Frail elders have a short life expectancy, often despite aggressive medical intervention. My colleague Dr. John Sloan has written an excellent book on the importance of building models to care for frail elders outside of the hospital using a paradigm that tries to understand and support their health goals. Some family doctors and nurses are experimenting with models of care that try to do this. These models need to be expanded and scaled up in the decades to come.
Finally, even if we do a good job of caring for frail elders outside of hospital in their homes, there will still be a need for full facility-based long-term care with 24-hour nursing supervision for the most disabled, who are no longer able to function independently. It's predicted that by 2041, 4% of Canadians—that's 1.6 million individuals—will be aged 85 and older, and all provinces will likely need to expand their nursing home beds. In most provinces, long-term care is publicly subsidized, but service delivery is provided by a mix of public or government-run non-profit and private for-profit organizations.
Health policy in many provinces appears to be moving in the direction of increasing contracting of residential care by health ministries to for-profit facilities. Based on my own research and my review of the Canadian and U.S. research evidence on the link between ownership and care quality, contracting out care to private for-profit facilities is likely to result in care of inferior quality compared to care provided in public and non-profit facilities.

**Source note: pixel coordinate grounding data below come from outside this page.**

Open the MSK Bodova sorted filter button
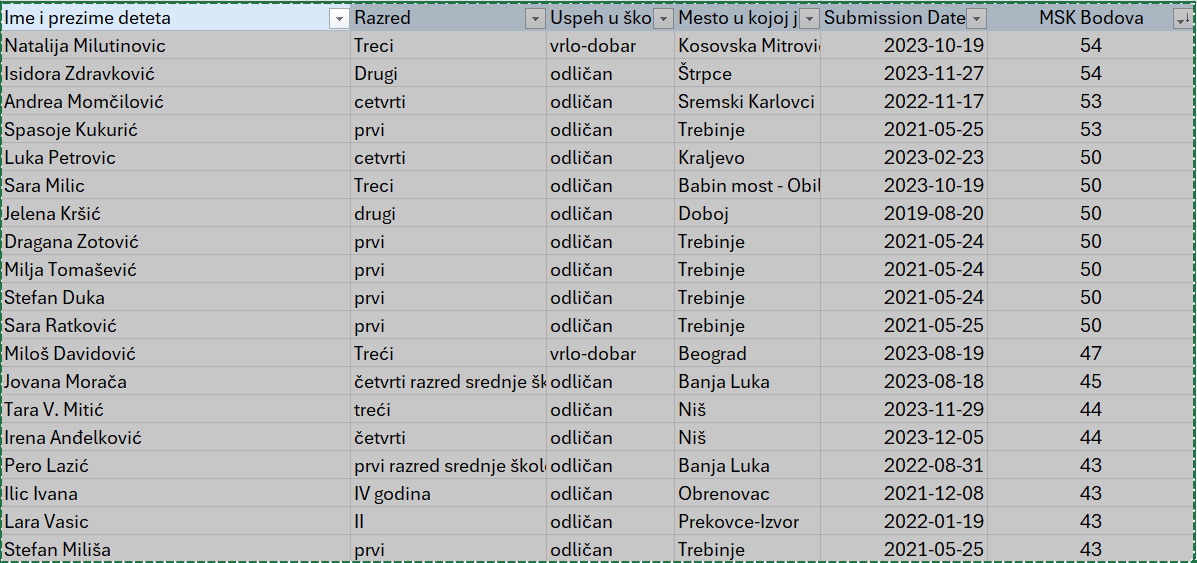The height and width of the screenshot is (563, 1197). [x=1181, y=19]
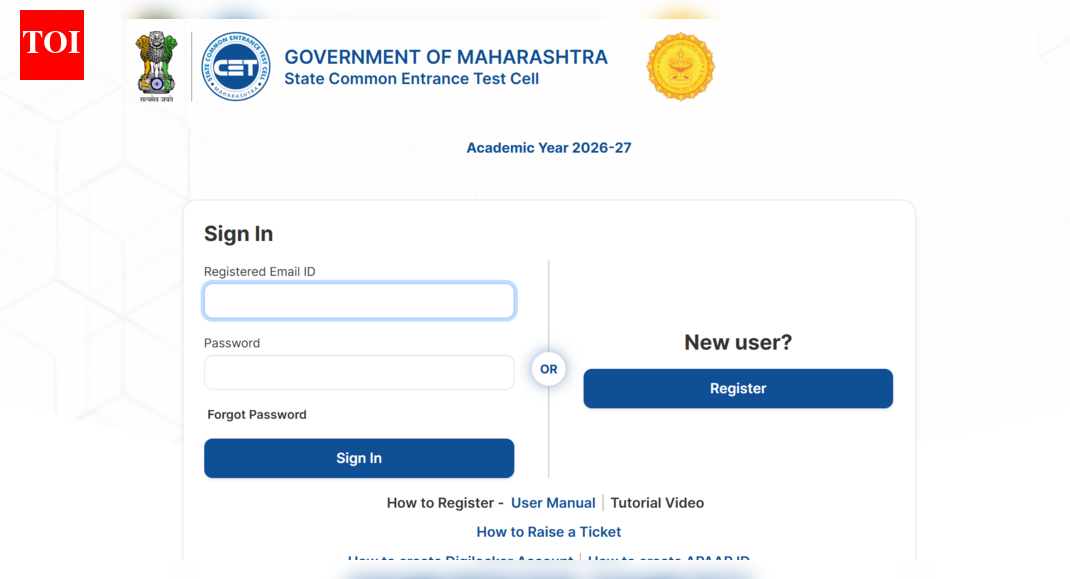Click the Registered Email ID input field

tap(359, 300)
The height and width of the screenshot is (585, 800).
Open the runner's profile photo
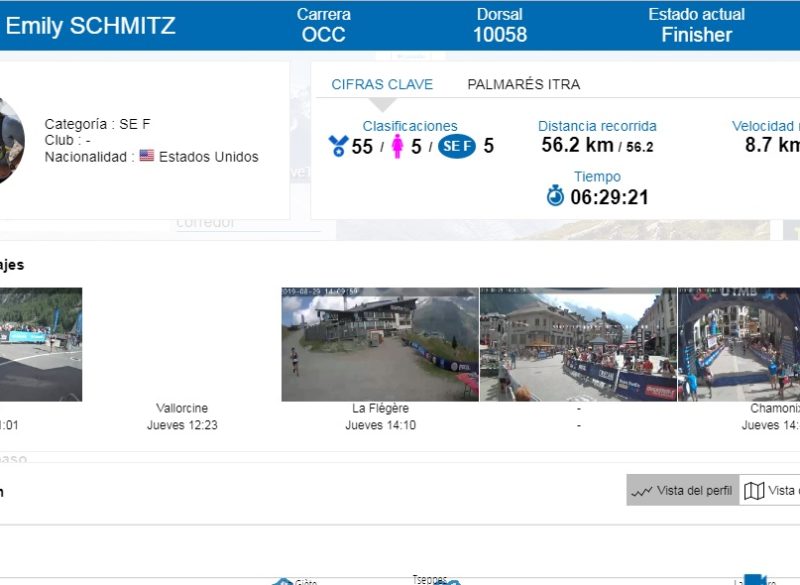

For example, one key measure of quality in residential care facilities or nursing homes is staffing levels. Studies have consistently found that for-profit facilities have lower nurse staffing levels than do non-profit and public facilities. Other indicators of poor care quality, such as rates of pressure ulcers or bedsores, are also found to be higher among residents in for-profit facilities. The link between for-profit facility ownership and poorer care does not imply that all for-profit facilities provide poor care; far from it. However, the evidence suggests that, as a group, such facilities are less likely to perform as well as non-profit or public facilities.
In summary, first, the rules about who does and who doesn't have a chronic disease are changing, and as a society we may well wish to have broader inputs into that conversation. Second, there's increasing evidence that chronic disease care is best provided by supporting individuals to self-manage their condition through primary care medical homes.
While family doctors and other service providers in the community are making baby steps toward building these homes, this work needs to be scaled up in the years to come.
Thirdly, for those with multiple chronic diseases who have become functionally disabled—usually frail older people—we need to develop a new approach to care that involves understanding individual values and goals of care and keeping care provision outside of the hospital setting as much as possible.